I do not know, and will never understand how some of you do it all.
Martha Stewart I am not
Bethenny Frankel is annoying to me but I like what she has done for herself but the OCD needs to be slapped out of her
Rachael Ray seems like someone I'd hang with because I bet she would let a dish soak in the sink over night.
I rarely can get laundry done folded and put away in the same day.
My mother in law must think she is in a contest to clean the world because the woman NEVER stops no matter whose house she is at mine, hers, her other kids, it's a psychotic need she has to have a spray bottle and towel in her hand and be wiping up some mess.
In the month and a half since I have been at work the ridiculous guilt I feel when my 2 year old is crying when I leave every day is palpable.
I don't have my Halloween candy purchased
I don't know what they are going to be for Halloween
I don't have Halloween cards or gifts for everyone at school
I am not ready for Christmas, have no idea what anyone is getting and how we are even going to pay for Christmas this year
i don't know where we are eating Thanksgiving and frankly I don't care.
Maybe I need to stop watching the TV and thinking the women of Bravo are a lesson in how to be a good wife and mom.
I came out of such a dark and scary year and I want to be good and do so many things that I feel inadequate at them all now. I want to be the good mom, the good wife, the good employee, daughter, friend, sister, and Aunt. I want to be the good runner and athlete, and the best blogger and good writer, and the list goes on and on. Right now I feel like I'm sucking at everything being a mom, a worker, a blogger, and an athlete. I'm slacking in everything and I need to step it up. But why????
I am a good mom, my kids are happy, we kick Autism down the road every day and chip away at it as best we can, I try my best to exercise 20 minutes daily, I try to eat decent, some days just going to work and caring for my kids is the best I can do, and I think that should be enough for the most part. I keep the house in decent shape (but it does drive my mother in law nuts) We are like Everybody loves Raymond, no matter how much I spent cleaning she would always find something else to clean or clean it better. I'm over the contest, she wins.
I will always be the mom who needs coffee to get through a day, and I will always be the mom who is laughing at something terrible and inappropriate. I want to be the mom who stays home with her kids but right now I need to work and help provide for our family. So I need to s silence the noise in my head that I'm not doing anything right, because I am doing what is in front of me, just like we all are.
So tomorrow I will make sure my kids eat 3 meals, that I get my time in at work, that everyone gets to their proper therapies and the dishes and stuff get done and I will say hi to my husband as we pass in the night while he is doing crazy overtime hours for the next couple weeks. If I get to vacuum and get a load of laundry and dishes done and get a workout in and put everyone to sleep the day will be a success, and hopefully I will chip away at the feelings of inadequacy and know that doing the best I can is sometimes good enough.

**Collected data**.
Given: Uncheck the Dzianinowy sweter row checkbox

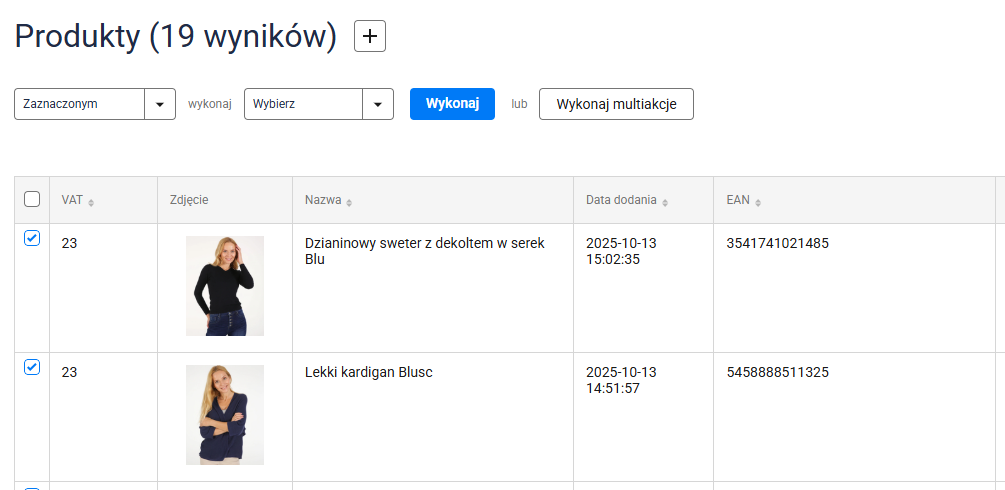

**Exercise**. State whether each of the following statements agrees with the post about feeling inadequate as a working mother, answering yes or no and quoting the deciding words of the post. 1. The writer has been at work for about six weeks. 2. The writer has already bought Halloween candy. 3. The writer's husband will be working long overtime hours for the next couple of weeks.

**Result for this exercise**.
1. Yes: "In the month and a half since I have been at work"
2. No: "I don't have my Halloween candy purchased"
3. Yes: "while he is doing crazy overtime hours for the next couple weeks"